顔を上げると、伊東が目の前に立っていた。「前いいかな?」
「今日は何を読んでいるの?」と伊東が尋ねた。
「サルトル」とわたしは答えた。「フランスの哲学者」
「哲学書なんて読むの?」
「これは小説」とわたし。「サルトルは最初は小説家だったから」
「どんな内容?」と彼が尋ねた。
「人間は自由だということ」とわたしは答えた。「たとえばナイフには、まず本質があって、あとから実存がついて来る。だけど人間の場合には、まず実存がある」
「つまり、人間は何にだってなれるということ」とわたしは続けた。「たとえ、怪物にでも……」
人間が完成するのは、死んだときだけだ。そのときに初めて、その人間の本質が決まる。仮初めで、曖昧模糊だったそれが……。未来とはわからず、そこにはまだ可能性があるから。
それまでは、あくまで過渡期に過ぎない。結論が出るその日まで、わたしたちはただ、仮説を積み重ねていくことしかできない。
大江健三郎の『叫び声』のあの男は、罪を犯し、死刑になることで、自らを怪物として完成させようとしたのだ——
沈黙が流れた。
「でも、自由には責任が伴うとも言うよ?」と彼は静かに答えた。
わたしは黙っていた。
そんなことは言われなくても知っている、と思った。
2
伊東はたびたび放課後の図書室に現れ、わたしと一緒に本を読むようになってしまった。
「あまり、わたしと一緒にいないほうがいいんじゃないかな?」わたしはそう提案してみた。
「どうして?」と彼が本から顔を上げた。
「仲間だと思われるよ? クラスのみんなから」
「思われてもいいじゃないか?」彼はキョトンとした顔をした。
演技をしているようには見えない。
わたしはこめかみを押さえた。
たぶん彼は、わたしの「それ」に勘付いたのだろう。意識のレベルでなのか、無意識のレベルでなのかまでは、わからないけれども……
だけどそこには、どんなメリットがあるのだろう? 損得ではなく、それが彼の「正義」なのだろうか。
わたしは彼のことが苦手だった。

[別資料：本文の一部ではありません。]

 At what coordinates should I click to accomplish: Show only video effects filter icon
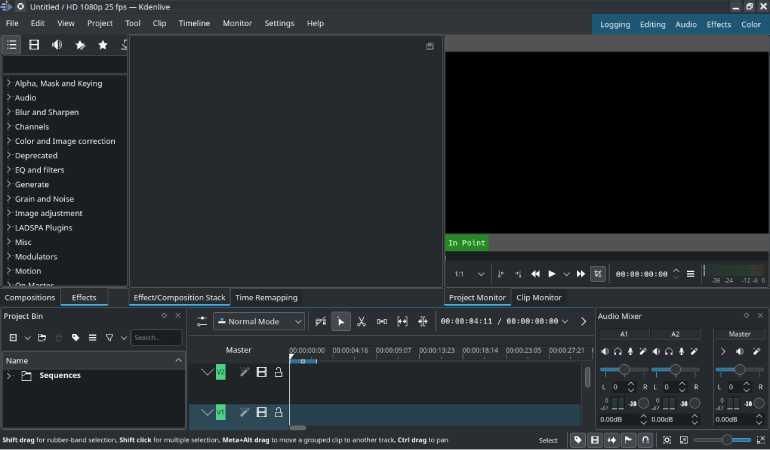pos(34,45)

あるいは、怖れすらあった。
それは彼が、人を愛せる人間だから。
幼いころから泥水を飲んできた人が、とつぜん綺麗な水を差し出されても、それに抵抗を覚えるように——
それは本当の「愛」であるように、わたしには思えた。ナルシシズムでも、依存心の変形でもなく……

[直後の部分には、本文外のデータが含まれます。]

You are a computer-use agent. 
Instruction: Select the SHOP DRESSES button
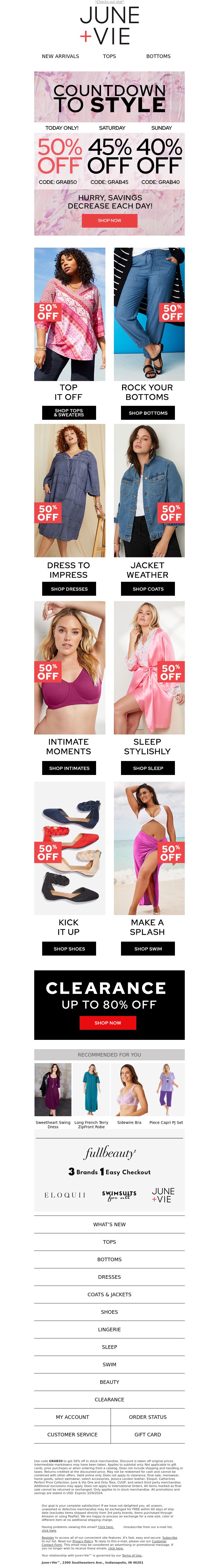pyautogui.click(x=69, y=589)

それがわたしには驚きだった。そんな人間が現実に本当にいるのか、と……。そのような人間は、フィクションの世界にしかいないものだとばかり思っていたからだ。
だけど、世の中には本当にいるのだった――
*
その日の夜。わたしは自宅近くの公民館にいた。
そこの図書室で本を読んでいた。
ここは閲覧者が少なくて、わたしの気に入っていた。
その日もわたし以外には、誰もいなかった。
目が疲れてきたので、本を閉じて椅子にもたれた。
かけ時計に目をやると、短針は八時少しまえを指していた。
頭に浮かぶのは、彼の姿だった。
わたしはその像を振り払いたかった。だけどそれがどうしてもできない……
どうして彼の姿が浮かぶのだろう? わたしはそう自問した。
その答えを、わたしはとっくに知っているはずなのに——
わたしは立ち上がり、窓のそばまで歩いていった。
雨はすでに上がっていた。
街路灯やマンション、自販機の灯りが、水たまりや水滴に反射してキラキラと光っていた。
見慣れた町の風景が、その日はいやに綺麗だった。
3
期末テストが終わり、そろそろ夏休みという時期だった。
その日も、わたしたちは、学校の図書室で本を読んでいた。
「夏休みの予定は?」と伊東が尋ねてきた。
「べつに何も」とわたしは答えた。
本当に何も予定がなかった。例年通り、近所の図書館や公民館に通うのだろう。
「伊東は美術部だよね」今度はわたしが尋ねた。「夏休みも出るの?」
「出るけど、週に一、二度だから、気ラクなもんさ」と彼は笑った。
その時、わたしはイタリアの純文学を読んでいて、伊東は人体学の本を読んでいた。「人間を描くには、骨や筋肉について勉強しないといけない」と彼が以前、話していたことを思い出した。
「絵画展って興味ない?」と彼が不意に尋ねてきた。
「絵画展?」私は本から顔を上げた。「どうして?」
「上野の博物館の絵画展、チケットが一枚余ってるんだけど——」と彼は言った。「これはデートとか、その口実とかじゃなくて……」
「いいよ」とわたしは答えた。
「即答だね」彼はちょっと拍子抜けしたように微笑んだ。
「だって、暇だもん」とわたしは答えた。
*
夏休みが始まった。
JR上野駅の前で、わたしと伊東は落ち合った。彼は五分だけ遅刻してきて、両手を合わせて平謝りしていた。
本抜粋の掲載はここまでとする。